A drop counter catching-type gauge and a tipping-bucket rain intensity gauge are compared in this paper in order to investigate the performance of suitable correction algorithms. Comparison in the field is performed at the resolution of 1 min by assuming the drop counter as a working reference at low to medium rainfall rates. The observed deviations are mainly the result of sampling errors due to the low resolution (0.5 mm) of the tipping-bucket. Two correction algorithms for this gauge are compared based on the knowledge of the time of tipping: since this is not actually available for the instrument in hand, numerical simulation is performed using information from the drop counter at the resolution of 10 s. The first correction is obtained by distributing the tip volume over the inter-tip periods. The second algorithm further applies a “smoothing” procedure that redistributes the volume of initial, isolated and final types of tips according to climatology. Relative deviations of the one-minute rainfall intensity figures are used to assess improvements in the observed measurement performance. Sensitivity of the results upon varying the sampling resolution of a virtual tipping-bucket rain gauge is also investigated using numerical simulation. It is concluded that the knowledge of the time of tipping is essential to improve the performance of the tipping-bucket rain gauge. Distributing the tip volume over the inter-tip period is indeed sufficient to considerably improve the measurement accuracy, especially at low to medium intensities and a fine sampling resolution. The influence of the correction at high rainfall intensity increases with decreasing sampling resolution.

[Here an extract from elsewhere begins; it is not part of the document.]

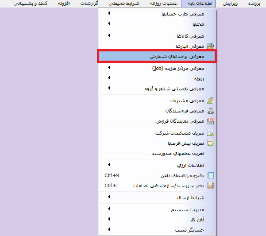266x236 pixels.
Task: Click the diary icon beside دفتر سررسید
Action: tap(211, 186)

Although the proposed smoothing algorithm provides further improvements at low intensities for gauges characterized by coarse sampling resolution, where the first algorithm is less effective, the results are still affected by a significant spread of deviation.

► A drop counter catching-type gauge and a TBR are compared in the field.
► Deviations are the result of sampling errors due to the low resolution of the TBR.
► Two correction algorithms are compared based on the reconstructed time of tipping.
► The knowledge of the time of tipping does improve the performance of the TBR.
► The proposed smoothing algorithm provides improvements at the lower intensities.